Review-Url: https://codereview.chromium.org/2768573002
Cr-Commit-Position: refs/heads/master@{#461466}

[modify] https://crrev.com/b764761949ea8376c93fb682ca51a29852e6f39f/chrome/browser/chromeos/extensions/external_cache.cc
[modify] https://crrev.com/b764761949ea8376c93fb682ca51a29852e6f39f/chrome/browser/extensions/api/developer_private/developer_private_api.cc
[modify] https://crrev.com/b764761949ea8376c93fb682ca51a29852e6f39f/chrome/browser/extensions/updater/extension_updater.cc
[modify] https://crrev.com/b764761949ea8376c93fb682ca51a29852e6f39f/chrome/browser/extensions/updater/extension_updater.h
[modify] https://crrev.com/b764761949ea8376c93fb682ca51a29852e6f39f/chrome/browser/extensions/updater/extension_updater_unittest.cc
[modify] https://crrev.com/b764761949ea8376c93fb682ca51a29852e6f39f/components/update_client/BUILD.gn
[modify] https://crrev.com/b764761949ea8376c93fb682ca51a29852e6f39f/components/update_client/DEPS
[modify] https://crrev.com/b764761949ea8376c93fb682ca51a29852e6f39f/components/update_client/update_query_params.cc
[modify] https://crrev.com/b764761949ea8376c93fb682ca51a29852e6f39f/components/update_client/update_query_params.h
[modify] https://crrev.com/b764761949ea8376c93fb682ca51a29852e6f39f/components/update_client/update_query_params_unittest.cc
[modify] https://crrev.com/b764761949ea8376c93fb682ca51a29852e6f39f/extensions/browser/updater/extension_downloader.cc
[modify] https://crrev.com/b764761949ea8376c93fb682ca51a29852e6f39f/extensions/browser/updater/extension_downloader.h
[modify] https://crrev.com/b764761949ea8376c93fb682ca51a29852e6f39f/extensions/browser/updater/manifest_fetch_data.cc
[modify] https://crrev.com/b764761949ea8376c93fb682ca51a29852e6f39f/extensions/browser/updater/manifest_fetch_data.h

The following revision refers to this bug:
  https://chromium.googlesource.com/chromium/src.git/+/70dab6f4ff7ddadd4b1da803bfb0baf93a8f0512

commit 70dab6f4ff7ddadd4b1da803bfb0baf93a8f0512
Author: rdevlin.cronin <rdevlin.cronin@chromium.org>
Date: Wed Apr 19 18:05:25 2017

[Extensions] Only add traffic management headers for webstore updates

Instead of adding traffic management headers for all update pings, only
include them for pings sent to the webstore.

BUG= 647516 

Review-Url: https://codereview.chromium.org/2823923002
Cr-Commit-Position: refs/heads/master@{#465668}

[modify] https://crrev.com/70dab6f4ff7ddadd4b1da803bfb0baf93a8f0512/chrome/browser/extensions/updater/extension_updater_unittest.cc
[modify] https://crrev.com/70dab6f4ff7ddadd4b1da803bfb0baf93a8f0512/extensions/browser/updater/extension_downloader.cc

The header names have been changed, we need to make a string substitution to update them:

X-GoogleUpdate-Interactivity -> X-Goog-Update-Interactivity
X-GoogleUpdate-AppId         -> X-Goog-Update-AppId
X-GoogleUpdate-Updater       -> X-Goog-Update-Updater

Minh's been in the area lately; Minh, do you want to add this to your queue?

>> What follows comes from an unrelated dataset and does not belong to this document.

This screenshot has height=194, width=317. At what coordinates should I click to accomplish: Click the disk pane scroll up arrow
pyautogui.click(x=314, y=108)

I'll make a change in the extension updater.

The following revision refers to this bug:
  https://chromium.googlesource.com/chromium/src.git/+/f334ee7bfbed26779563e88d1e5128f8bc632d50

commit f334ee7bfbed26779563e88d1e5128f8bc632d50
Author: Sorin Jianu <sorin@chromium.org>
Date: Tue Mar 13 17:00:54 2018

Rename interactivity headers in the extensions updater.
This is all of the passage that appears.